§ TASK INPUT
++++

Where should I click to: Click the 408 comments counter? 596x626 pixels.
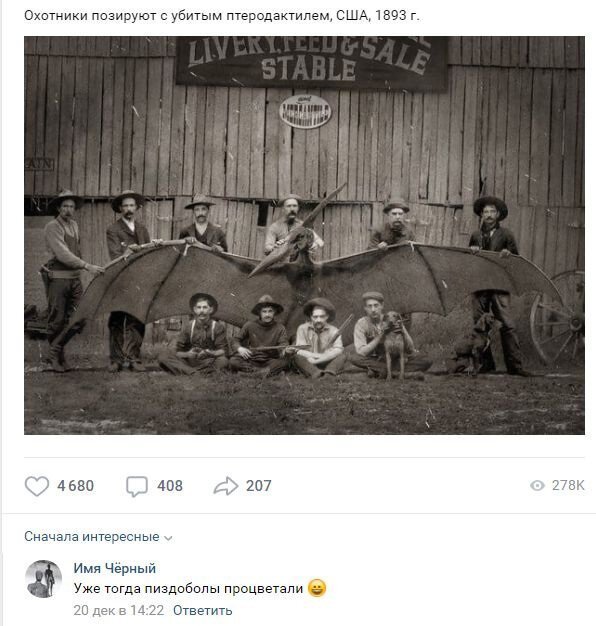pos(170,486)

++++

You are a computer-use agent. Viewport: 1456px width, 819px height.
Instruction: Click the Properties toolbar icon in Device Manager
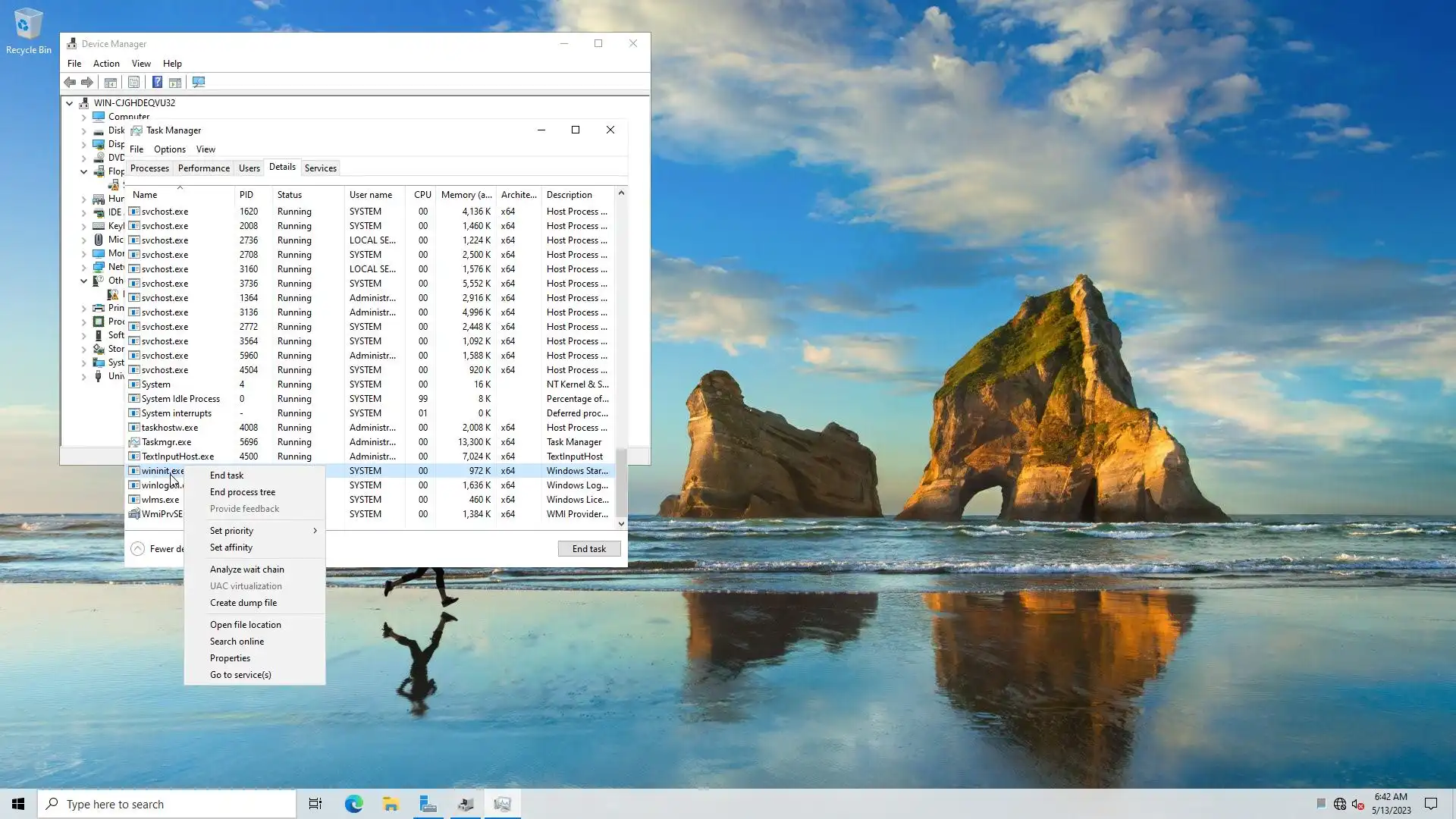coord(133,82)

++++

§ INSTRUCTIONS FOR THE TASK
Lay out the listing from the line containing "Where should I" through the line containing "pos(170,486)" as a Markdown table with the columns Row and Line, skipping blank lines. Leave the pictures out.

§ REPLY TO THE TASK
| Row | Line |
|---|---|
| 1 | Where should I click to: Click the 408 comments counter? 596x626 pixels. |
| 2 | pos(170,486) |